Quasi-one-dimensional (Q1D) semiconductor antimony selenide (Sb2Se3) shows great potential in the photovoltaic field, but the photoelectric conversion efficiency (PCE) of Sb2Se3-based solar cells has shown no obvious breakthrough during the past several years, of which the intrinsic reasons are pending experimentally. Here, we prepare high-quality Q1D Sb2Se3 thin films via the vapor transport deposition technique.

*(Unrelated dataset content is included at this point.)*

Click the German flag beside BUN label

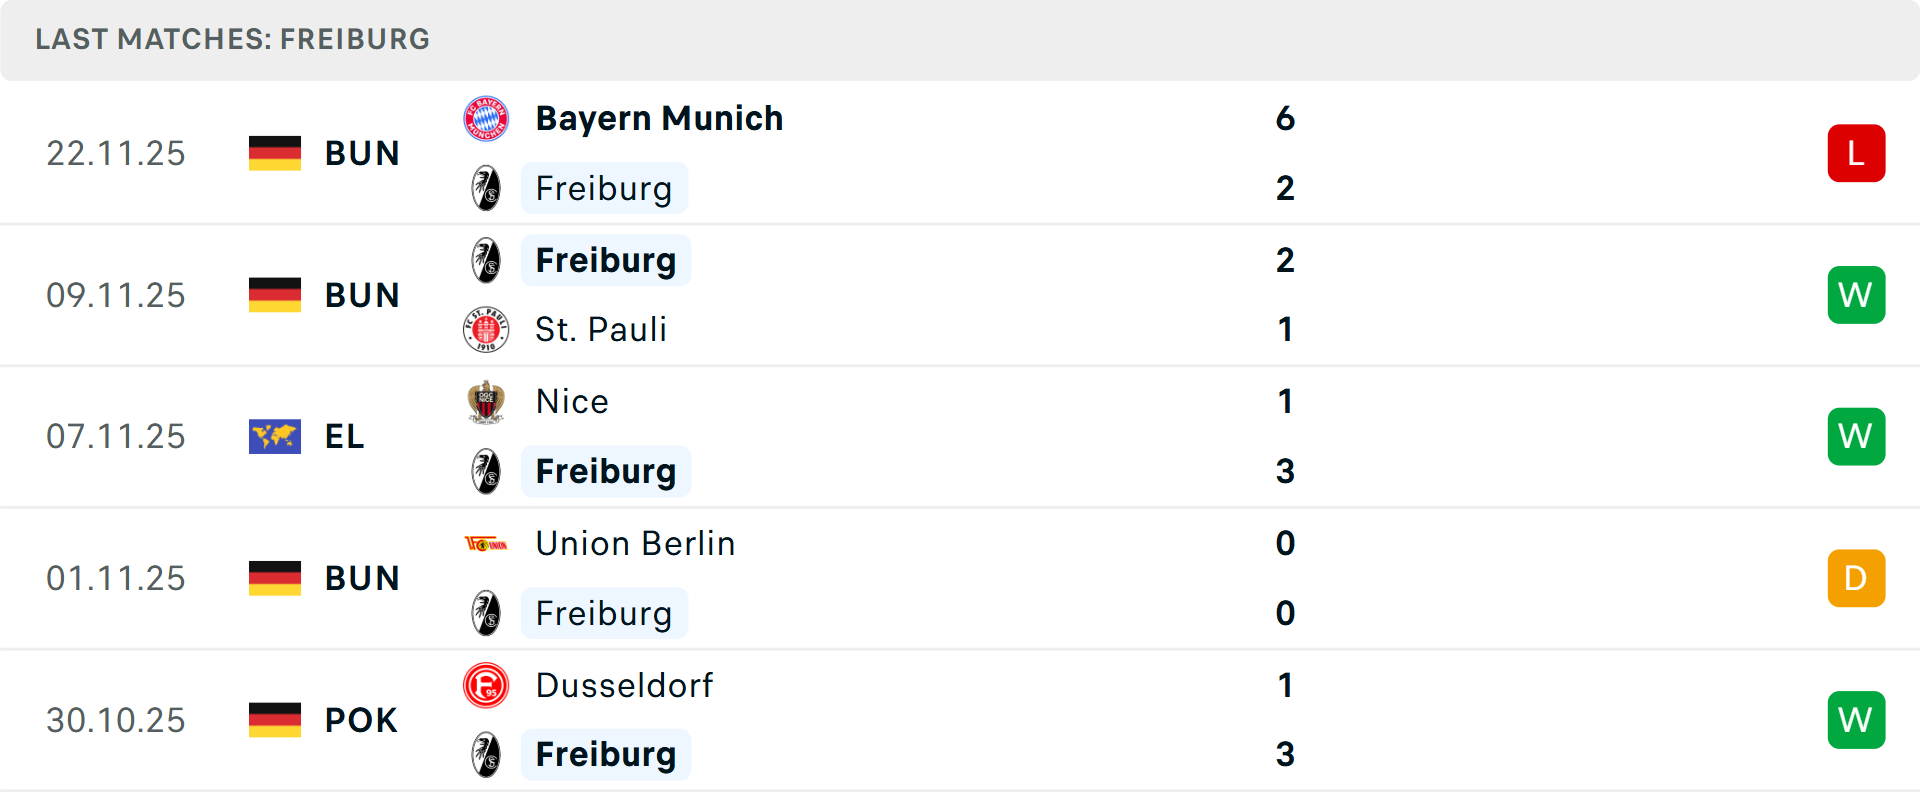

By investigating the bandedge electronic level structure and carrier relaxation/recombination dynamics, we find that (i) the optimized Se-rich growth conditions can highly improve the crystal quality of the Q1D Sb2Se3 thin films, the carrier lifetime of which is substantially increased up to ∼8.3 μs; (ii) the Se-rich growth conditions have advantages to annihilate the deep selenium vacancies VSei (i = 1 and 3 for non-equivalent Se atomic sites) but is not effective for the deep donor VSe2, which locates at ∼0.3 eV (300 K) below the conduction band and intrinsically limits the PCE value of devices below ∼7.63%. This work suggests that further optimizing the Se-rich conditions to technically eliminate this kind of deep defect is still essential for preparing high-performance Sb2Se3 film solar cells.